|
Cet « acte 2 » de la décentralisation réalisée par le gouvernement Raffarin laisse aux collectivités locales une facture que le gouvernement Villepin refuse de payer.
Il s’agit d’une nouvelle illustration du mensonge d’Etat qu’a constitué la « décentralisation à l’euro près ». En réalité, rien n’est compensé et tout va être à la charge des collectivités locales.
C'est pourquoi, à l’initiative de Claude DOMEIZEL, le groupe socialiste du Sénat a présenté dans la loi de financement de la sécurité sociale un amendement introduisant dans la loi du 13 août 2004 des dispositions neutralisant pour la CNRACL l'impact financier de cette opération de transfert massif.
En effet, si ces fonctionnaires choisissent d’intégrer la fonction publique territoriale, ils relèveront du régime spécial de retraite de la CNRACL. Cette dernière sera amenée à leur verser une pension prenant en compte l'ensemble des services effectués à l'Etat et dans la fonction publique territoriale.

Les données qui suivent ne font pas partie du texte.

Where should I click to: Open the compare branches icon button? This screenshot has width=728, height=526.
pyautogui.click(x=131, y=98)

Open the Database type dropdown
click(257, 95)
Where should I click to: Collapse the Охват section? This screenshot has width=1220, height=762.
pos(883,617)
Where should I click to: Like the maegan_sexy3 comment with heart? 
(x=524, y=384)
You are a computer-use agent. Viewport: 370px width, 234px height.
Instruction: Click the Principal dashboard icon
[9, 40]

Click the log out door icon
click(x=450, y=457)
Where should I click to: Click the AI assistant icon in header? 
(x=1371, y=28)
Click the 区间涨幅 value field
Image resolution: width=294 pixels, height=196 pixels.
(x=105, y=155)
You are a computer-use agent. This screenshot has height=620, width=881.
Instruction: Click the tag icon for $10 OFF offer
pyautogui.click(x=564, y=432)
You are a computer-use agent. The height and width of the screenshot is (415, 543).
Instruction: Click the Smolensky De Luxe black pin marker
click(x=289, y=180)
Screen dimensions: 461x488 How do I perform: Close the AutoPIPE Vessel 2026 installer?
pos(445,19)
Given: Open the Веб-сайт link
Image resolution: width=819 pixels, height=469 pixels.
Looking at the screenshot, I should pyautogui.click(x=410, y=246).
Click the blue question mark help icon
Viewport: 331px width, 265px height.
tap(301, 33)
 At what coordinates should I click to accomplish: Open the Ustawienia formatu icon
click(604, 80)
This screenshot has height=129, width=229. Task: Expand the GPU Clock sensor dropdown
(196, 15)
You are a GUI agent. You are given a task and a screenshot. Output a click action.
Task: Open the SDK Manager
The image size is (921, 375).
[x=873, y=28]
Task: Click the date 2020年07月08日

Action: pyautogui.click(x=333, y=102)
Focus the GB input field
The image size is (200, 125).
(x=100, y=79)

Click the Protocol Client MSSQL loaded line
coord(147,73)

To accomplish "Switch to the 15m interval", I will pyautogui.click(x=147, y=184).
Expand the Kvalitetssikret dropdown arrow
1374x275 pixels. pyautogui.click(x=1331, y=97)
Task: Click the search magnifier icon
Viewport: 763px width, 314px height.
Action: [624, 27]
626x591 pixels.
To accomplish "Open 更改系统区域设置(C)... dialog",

Or, cette charge ne sera pas compensée par les cotisations versées à la CNRACL au titre de leur activité dans la fonction publique de l'Etat. Si aucun transfert financier n'est prévu en faveur de la CNRACL, cette dernière sera fortement pénalisée financièrement. Ce qui, de fait, engendrera une plus forte participation des employeurs territoriaux (communes, départements et régions) et hospitaliers (la CNRACL couvrant également les fonctionnaires hospitaliers).
Le groupe socialiste du Sénat, qui dénonce cette situation depuis 2003, se félicite que la majorité UMP du Sénat ait enfin ouvert les yeux sur cette supercherie.
En effet, un rapport de l’Observatoire de la décentralisation parle, sur ce sujet, de « bombe à retardement » et de « réelles menaces financières pèsent sur l'avenir de la réforme».
A l’évidence, l’Etat se défausse de ses responsabilités en matière de financement de la retraite de ses anciens agents sur les collectivités locales.